Show every line of the material that follows in which the word "What" occurs.
*** Information shown ***
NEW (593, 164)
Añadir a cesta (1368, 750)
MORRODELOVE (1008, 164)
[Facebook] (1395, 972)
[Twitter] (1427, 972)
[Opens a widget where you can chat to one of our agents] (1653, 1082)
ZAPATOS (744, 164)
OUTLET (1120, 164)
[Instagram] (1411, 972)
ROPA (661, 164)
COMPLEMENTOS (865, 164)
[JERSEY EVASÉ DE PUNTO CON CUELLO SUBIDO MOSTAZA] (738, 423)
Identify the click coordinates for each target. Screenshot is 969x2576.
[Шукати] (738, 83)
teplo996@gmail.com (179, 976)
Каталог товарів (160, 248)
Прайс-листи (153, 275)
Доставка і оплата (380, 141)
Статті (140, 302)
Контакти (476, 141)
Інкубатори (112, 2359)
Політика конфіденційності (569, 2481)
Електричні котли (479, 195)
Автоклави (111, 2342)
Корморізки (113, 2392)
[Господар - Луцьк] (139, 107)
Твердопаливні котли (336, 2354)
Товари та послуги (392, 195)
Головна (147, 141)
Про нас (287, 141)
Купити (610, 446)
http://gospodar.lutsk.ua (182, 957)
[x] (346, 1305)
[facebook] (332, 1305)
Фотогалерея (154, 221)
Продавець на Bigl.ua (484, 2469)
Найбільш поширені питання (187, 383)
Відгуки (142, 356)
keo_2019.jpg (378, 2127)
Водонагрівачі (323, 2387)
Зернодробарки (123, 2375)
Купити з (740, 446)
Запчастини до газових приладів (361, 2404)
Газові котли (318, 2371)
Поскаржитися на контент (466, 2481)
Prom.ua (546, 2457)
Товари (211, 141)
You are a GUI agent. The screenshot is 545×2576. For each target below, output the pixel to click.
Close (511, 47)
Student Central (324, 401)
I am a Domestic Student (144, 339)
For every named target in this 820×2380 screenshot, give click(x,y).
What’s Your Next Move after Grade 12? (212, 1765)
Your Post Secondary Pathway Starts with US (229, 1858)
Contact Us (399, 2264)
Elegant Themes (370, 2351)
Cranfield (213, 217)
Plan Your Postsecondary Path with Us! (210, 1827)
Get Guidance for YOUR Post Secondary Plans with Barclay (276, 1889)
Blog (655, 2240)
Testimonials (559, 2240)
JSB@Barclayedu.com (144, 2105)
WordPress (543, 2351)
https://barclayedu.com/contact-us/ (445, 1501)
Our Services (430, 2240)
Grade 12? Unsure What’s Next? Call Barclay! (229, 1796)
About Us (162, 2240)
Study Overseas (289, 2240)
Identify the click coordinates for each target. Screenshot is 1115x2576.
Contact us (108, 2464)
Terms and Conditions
*** End of Information shown ***
*Written reply*:
What’s Your Next Move after Grade 12? (212, 1765)
Grade 12? Unsure What’s Next? Call Barclay! (229, 1796)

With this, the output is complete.